### What is expected
Without including any pictures, write out the data below exactly.

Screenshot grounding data
★ ★ ★ ★ ★ ★ ★

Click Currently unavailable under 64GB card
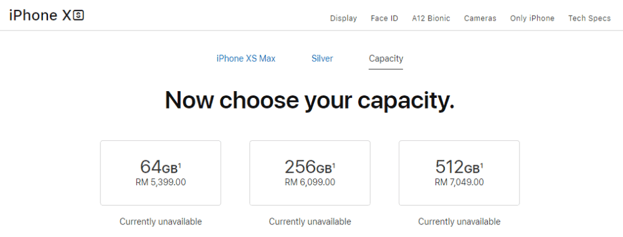Image resolution: width=623 pixels, height=237 pixels. pyautogui.click(x=161, y=221)
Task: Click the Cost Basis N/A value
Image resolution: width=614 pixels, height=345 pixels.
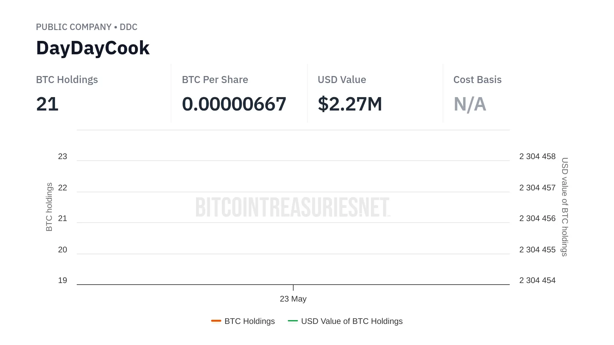Action: click(470, 104)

★ ★ ★ ★ ★ ★ ★

### Solution
Click Currently unavailable under 64GB card
Image resolution: width=623 pixels, height=237 pixels. pyautogui.click(x=161, y=221)
Task: Click the Cost Basis N/A value
Image resolution: width=614 pixels, height=345 pixels.
Action: click(470, 104)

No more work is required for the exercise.